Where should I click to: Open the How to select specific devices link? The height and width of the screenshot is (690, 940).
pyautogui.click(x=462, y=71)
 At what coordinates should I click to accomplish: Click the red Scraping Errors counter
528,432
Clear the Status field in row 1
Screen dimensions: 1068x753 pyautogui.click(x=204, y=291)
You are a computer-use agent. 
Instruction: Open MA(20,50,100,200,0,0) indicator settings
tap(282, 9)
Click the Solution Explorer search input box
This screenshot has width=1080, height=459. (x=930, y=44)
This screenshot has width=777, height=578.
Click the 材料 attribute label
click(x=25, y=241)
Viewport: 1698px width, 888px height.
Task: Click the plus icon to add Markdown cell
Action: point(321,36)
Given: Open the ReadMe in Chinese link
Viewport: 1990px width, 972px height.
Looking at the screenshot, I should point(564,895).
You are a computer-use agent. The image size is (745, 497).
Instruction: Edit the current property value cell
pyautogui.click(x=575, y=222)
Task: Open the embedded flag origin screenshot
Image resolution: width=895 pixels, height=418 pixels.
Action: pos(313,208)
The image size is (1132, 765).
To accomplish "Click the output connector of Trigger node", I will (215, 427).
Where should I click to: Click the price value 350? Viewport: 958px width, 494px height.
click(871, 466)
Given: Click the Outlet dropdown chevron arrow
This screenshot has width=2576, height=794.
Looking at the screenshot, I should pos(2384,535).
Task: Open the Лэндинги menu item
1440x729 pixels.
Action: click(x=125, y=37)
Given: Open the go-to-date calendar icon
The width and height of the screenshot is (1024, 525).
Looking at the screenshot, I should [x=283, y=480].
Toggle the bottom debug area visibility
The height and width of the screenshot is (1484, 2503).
++++++++++++++++++++
Exercise:
Put the entries above into a JSON list of strings, one string per line, starting at the line that contains "Where should I click to: Click" and stopping after the final line of the entries. Leave out blank lines.

Task answer:
[
  "Where should I click to: Click the price value 350? Viewport: 958px width, 494px height.",
  "click(871, 466)",
  "Given: Click the Outlet dropdown chevron arrow",
  "This screenshot has width=2576, height=794.",
  "Looking at the screenshot, I should pos(2384,535).",
  "Task: Open the Лэндинги menu item",
  "1440x729 pixels.",
  "Action: click(x=125, y=37)",
  "Given: Open the go-to-date calendar icon",
  "The width and height of the screenshot is (1024, 525).",
  "Looking at the screenshot, I should [x=283, y=480].",
  "Toggle the bottom debug area visibility",
  "The height and width of the screenshot is (1484, 2503)."
]